Pour Daniela Lumbroso, présentatrice officielle des Victoires de la Musique, c'était quoi, les années 70 ? Les Gondoles à Venise ? Magnolias for ever ? Qui saura ? Le France ? Vanina ? Le Zizi ? Big Bisou ?
Les années 70, Daniela, c'est aussi ça :
Les années 70, Daniela, c'est aussi ça :
AMOUR ANARCHIE (1970) de Léo Ferré. Ce double album d'anthologie (Petite, Poètes vos papiers !, La "The Nana", La mémoire et la mer...) contient Avec le temps (parue initialement en 45 tours), second triomphe populaire de Léo Ferré après C'est extra, sorti quelques mois plus tôt. Transformé par Mai 68, le free jazz et la révolution pop, l'Anarchiste est devenu une idole. À 54 ans.
HISTOIRE DE MELODY NELSON (1971) de Serge Gainsbourg.

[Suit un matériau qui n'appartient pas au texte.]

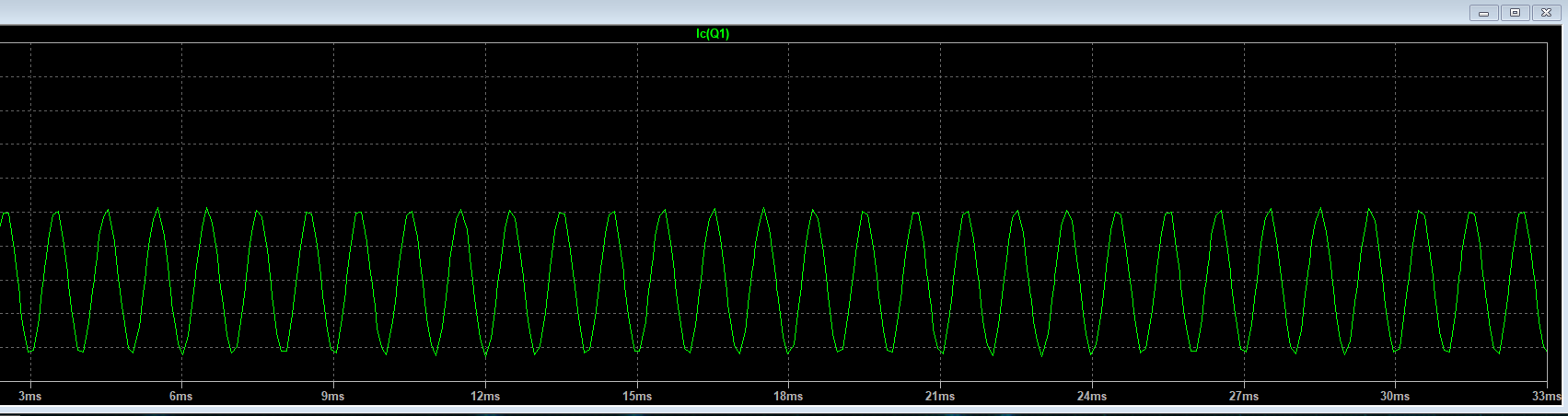The height and width of the screenshot is (416, 1568).
Task: Select the 18ms time axis label
Action: click(788, 397)
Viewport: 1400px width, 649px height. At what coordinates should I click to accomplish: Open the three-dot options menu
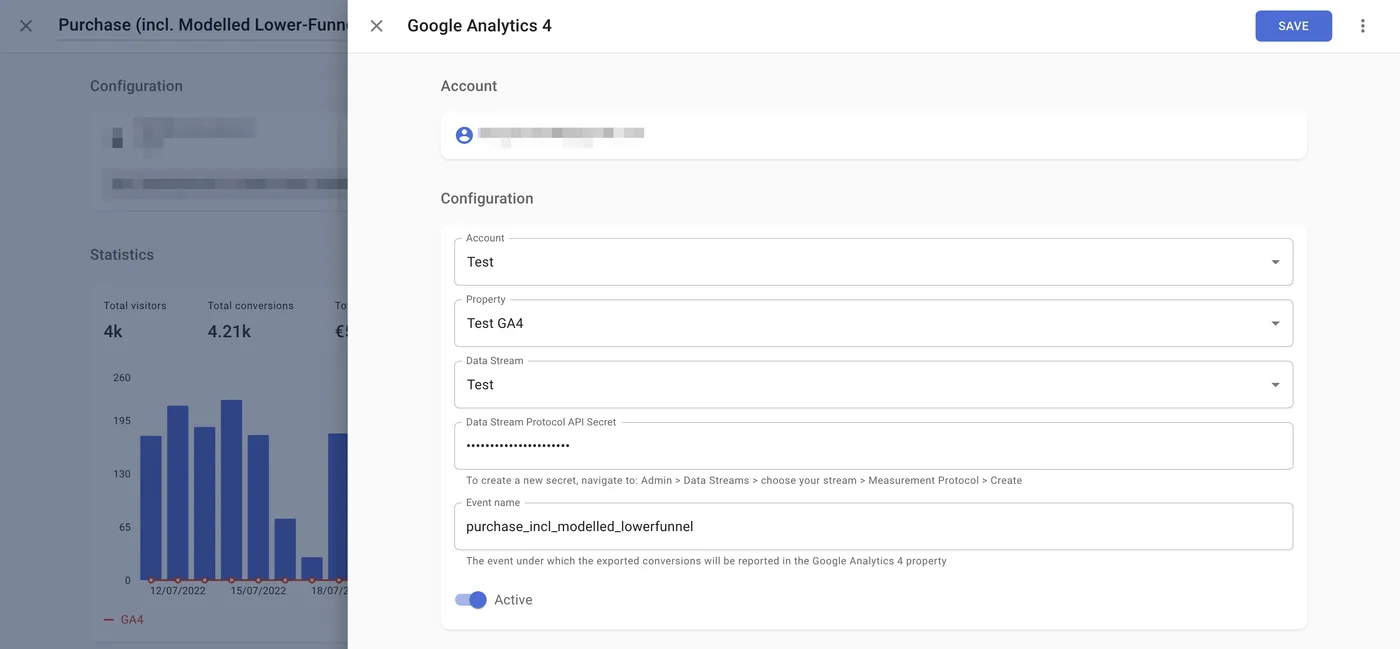coord(1361,23)
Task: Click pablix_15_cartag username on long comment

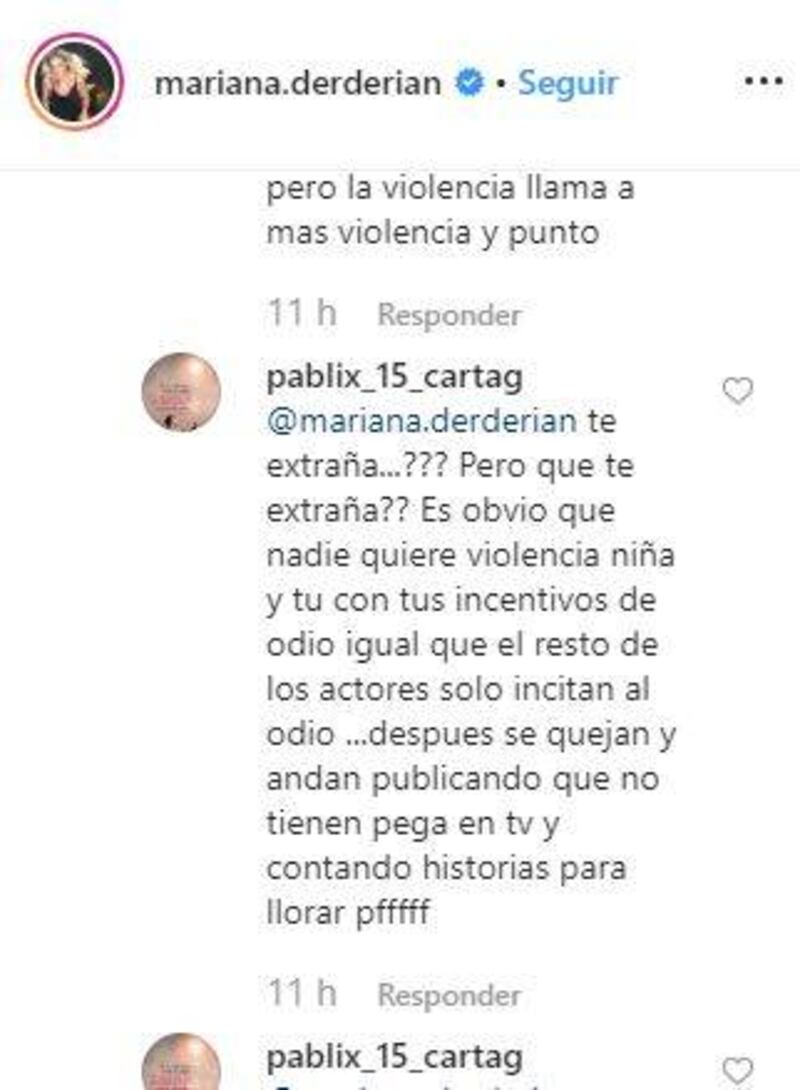Action: pos(394,377)
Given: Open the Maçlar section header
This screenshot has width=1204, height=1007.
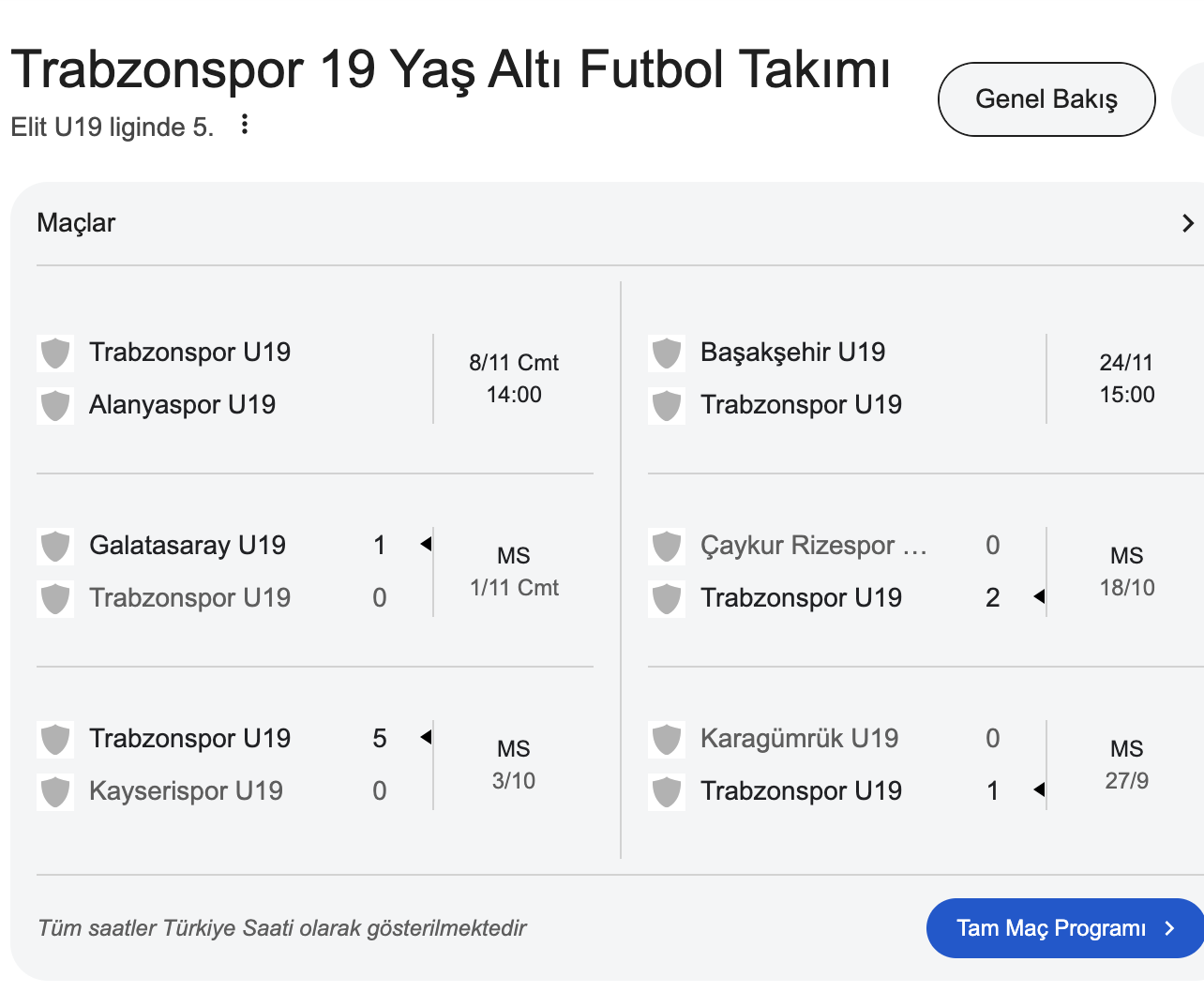Looking at the screenshot, I should pyautogui.click(x=76, y=223).
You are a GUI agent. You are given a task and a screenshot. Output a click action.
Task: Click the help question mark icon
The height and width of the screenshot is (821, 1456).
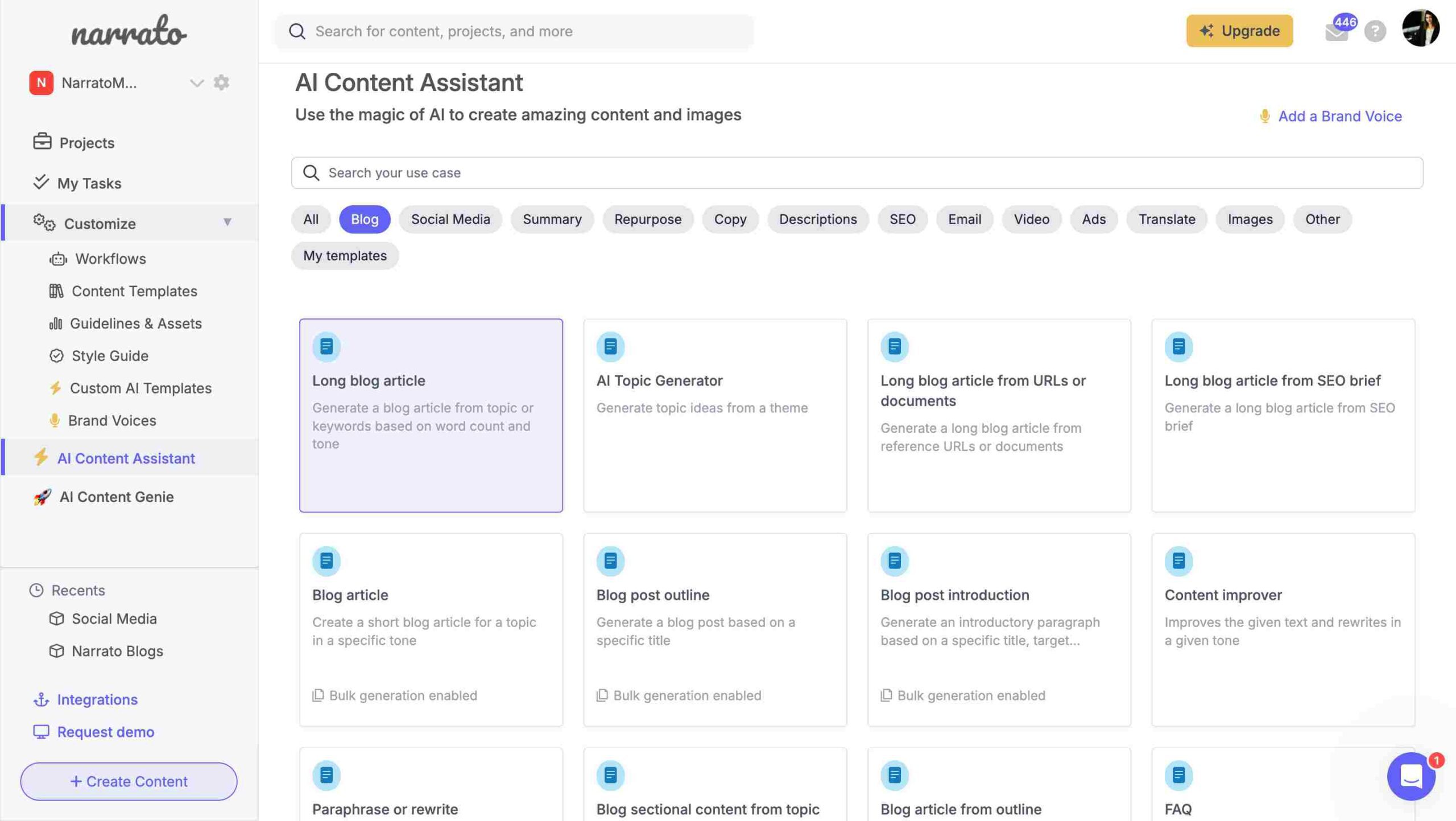pyautogui.click(x=1376, y=30)

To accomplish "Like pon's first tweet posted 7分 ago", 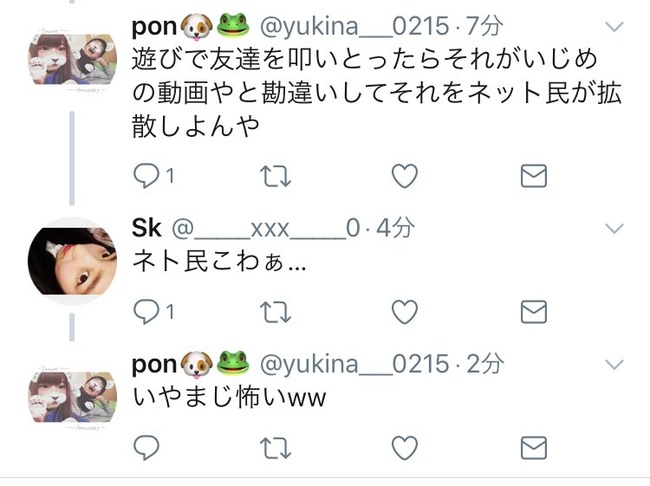I will pos(405,176).
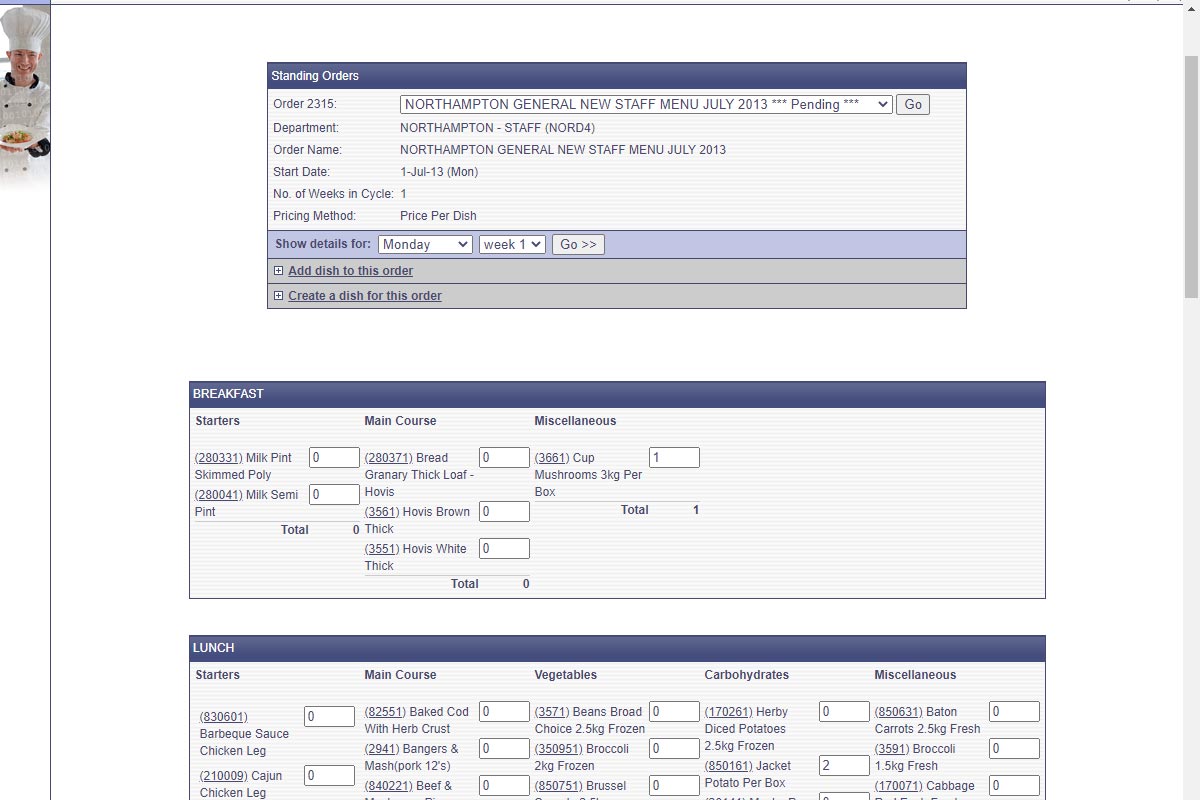Screen dimensions: 1200x800
Task: Expand plus icon beside Create a dish
Action: (278, 296)
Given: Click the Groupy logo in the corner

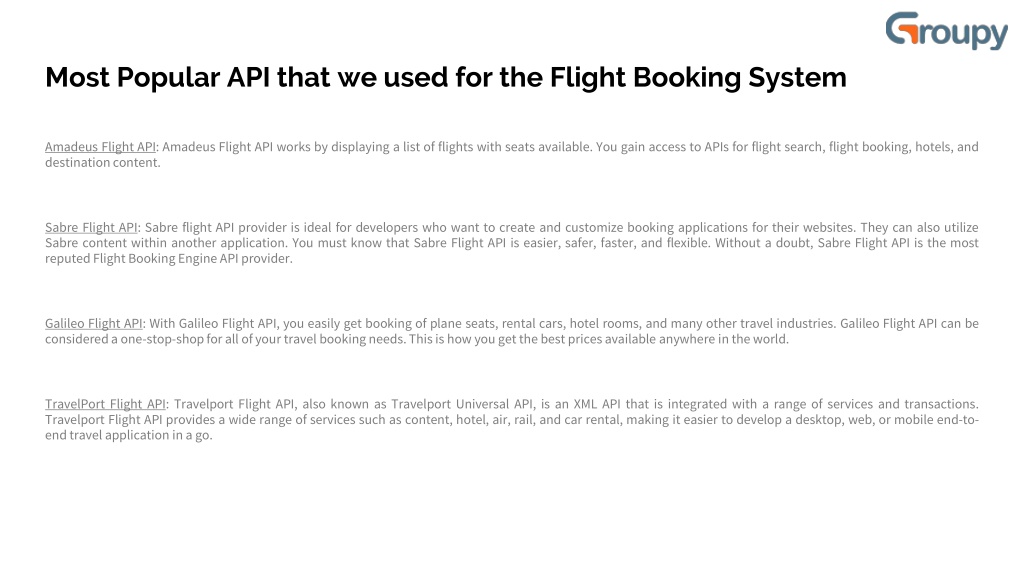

Un album concept, parce qu'il raconte une histoire, celle d'une adolescente incarnée par Jane Birkin. "-Tu t'appelles comment? -Melody. -Melody comment? -Melody Nelson." Passé inaperçu lors de sa sortie, il marquera pourtant, et d'une empreinte indélébile, la Chanson française. Sublime.
LA QUESTION (1971) de Françoise Hardy. Un album sans âge, écrit et enregistré avec la musicienne brésilienne Tuca. Françoise Hardy quittait l'autoroute des sixties, et son statut d'icône yéyé, pour des chemins plus aventureux qui feront d'elle une référence absolue.
AMOUREUSE (1972) de Véronique Sanson. Une voix unique, des compositions lumineuses pour des chansons contemporaines. Ce premier disque est en fait le point de départ d'une ahurissante série d'albums (DE L'AUTRE CÔTÉ DE MON RÊVE, 1972; LE MAUDIT, 1974; VANCOUVER, 1976; HOLLYWOOD, 1977) qui coloreront la décennie.
FERNANDE (1972) de Georges Brassens. Fernande, La ballade des gens qui sont nés quelque part, Mourir pour des idées, Quatre-vingt-quinze pour cent, Le blason, Les passantes... Faut-il en rajouter ?
À BESANÇON (1974) de Jacques Bertin. L'enfance, la naissance du désir amoureux, la solitude, les affres du vieillissement, mais aussi l'engagement politique nourrissent l'œuvre de ce franc-tireur, poète épris de jazz, respecté par ses pairs, mais parfaitement ignoré des médias. Le sommet d'une discographie exemplaire.
LES MOTS BLEUS (1975) de Christophe. Le disque ovni des années 70. Une ouverture ébouriffante (Le dernier des Bevilacqua), des tubes imparables (Senorita, Les mots bleus), des chansons émouvantes (Drôle de vie, "Pourquoi faut-il cacher ses larmes quand on vieillit ?"). Un an après son formidable come back (LES PARADIS PERDUS), Christophe s'imposait définitivement comme le plus épatant des mélodistes français.
L'HOMME À TÊTE DE CHOU (1976) de Serge Gainsbourg. Nouvel album concept et disque préféré de Gainsbourg, dit-on. À l'instar de Melody Nelson, il faudra attendre plusieurs années pour que l'histoire de Marilou soit enfin reconnue et couverte de fleurs. Hypnotique.
JAMAIS CONTENT (1977) d'Alain Souchon. Alain Souchon et Laurent Voulzy avaient déjà signé J'ai dix ans en 1974, puis Bidon en 1976. Ils ajoutent là quatre classiques à leur escarcelle : Allo Maman bobo, Poulailler's song, Y a d'la rumba dans l'air et Jamais content. Prodigieux.
LES MARQUISES (1977) de Jacques Brel. Pour certains, le dernier très grand disque de chanson française. Un album magistral, porté par un interprète à bout de force. "Veux-tu que je te dise ? / Gémir n'est pas de mise / Aux Marquises." L'année suivante, Jacques Brel serait enterré dans le petit cimetière d'Atuona, à deux pas de Gauguin.
CHAMPAGNE POUR TOUT LE MONDE (1979) de Jacques Higelin. Dantesque, déjanté, rock et grandiose. Higelin rayonne, seul dans son royaume, et balance ses plus beaux morceaux : Champagne, Cayenne c'est fini, Tête en l'air, Dans mon aéroplane blindé... Du caviar.